A team made up of Silber and some of the original researchers used a numerical tool called hydrocode modelling to figure out the physics behind the shockwave, looking at impact speed, surface temperature and other facts.
Silber said an impact of this size should form a peak-ring basin with a pronounced crater rim if an asteroid slams directly into bedrock, whereas the Hiawatha crater rim is less pronounced.
The formation of the central uplift makes sense if an asteroid hit at a time when the land was covered with ice likely 1.5 to 2 kilometres thick, she said.
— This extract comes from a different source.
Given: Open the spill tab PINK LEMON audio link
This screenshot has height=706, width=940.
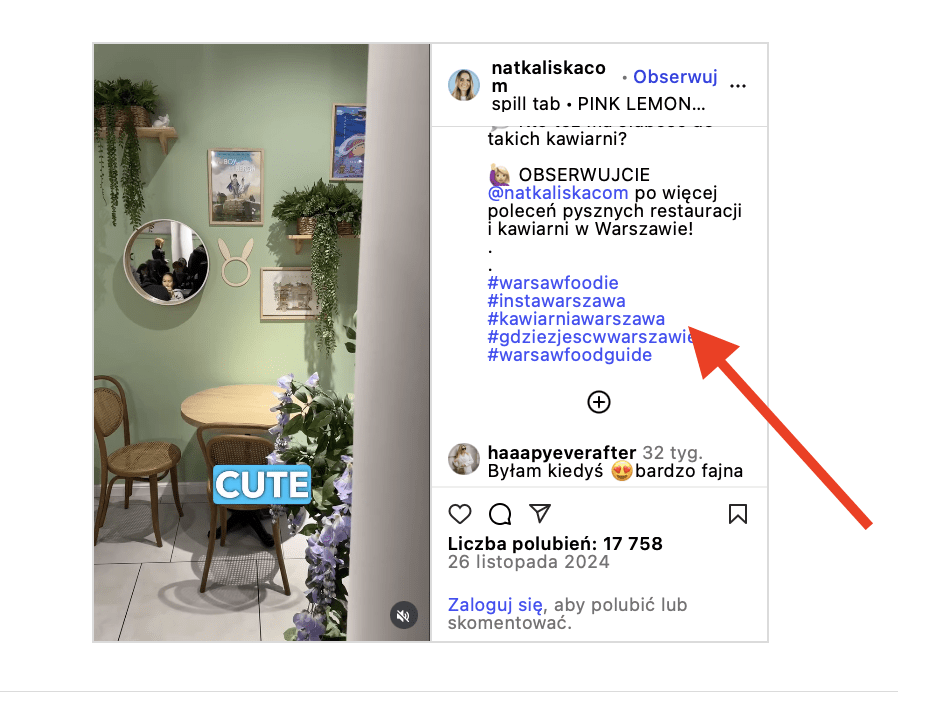Looking at the screenshot, I should 598,104.
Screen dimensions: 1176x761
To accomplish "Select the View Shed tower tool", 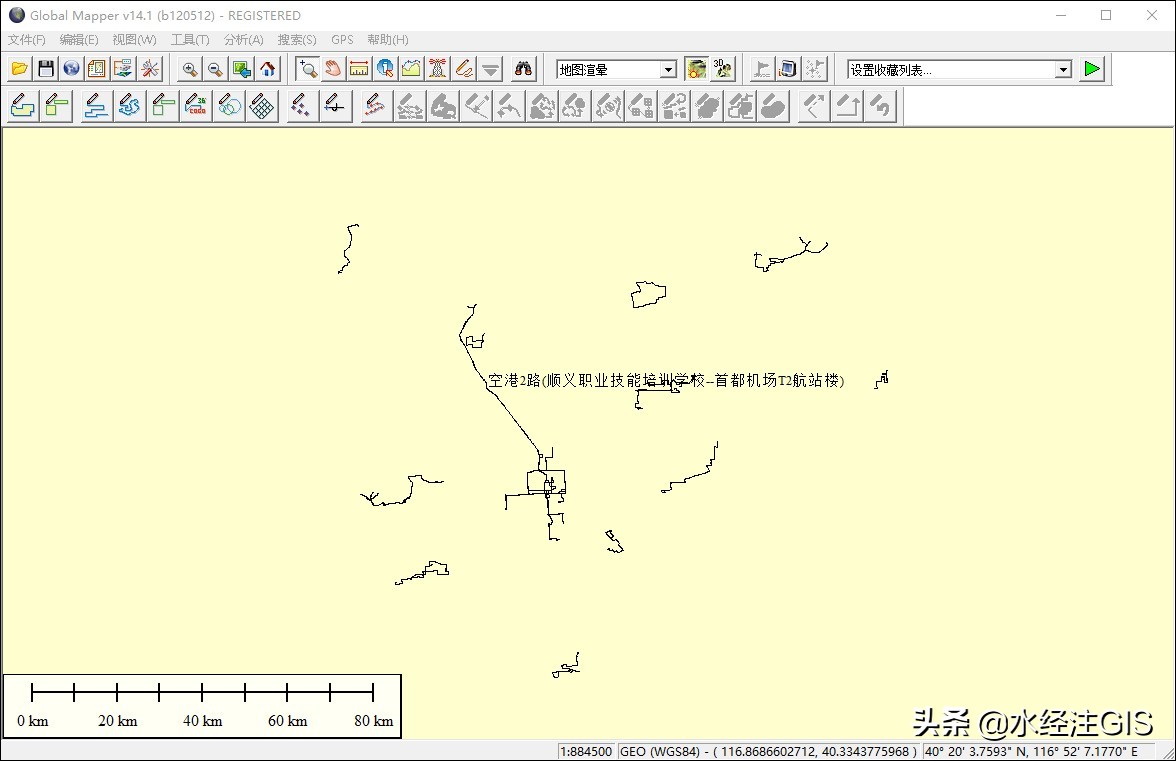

“The modelling shows that thick overlying ice, in fact, serves to muffle the formation of a peak-ring basin,” said Silber. “Furthermore, the nearby drill cores don’t show any rocky ejecta from the impact, and our study shows that ice sheets inhibit ejection of rocky material during the impact.”
Silber calculated some of the likely after-effects of a large asteroid slamming into the ice sheet resulted in winds of 400 kilometres an hour ripping down trees within a 200-kilometre radius and stripping them of branches and leaves.
She estimates anyone within a 500-kilometre radius would have seen a white-hot fireball that appeared four times larger than the sun.
“From a scientific standpoint, we want to know how something might have occurred and how it might have affected the region. After all, the Chixculub impact, which was significantly larger than the Hiawatha impact, was responsible for wiping out the dinosaurs some 65 million years ago.”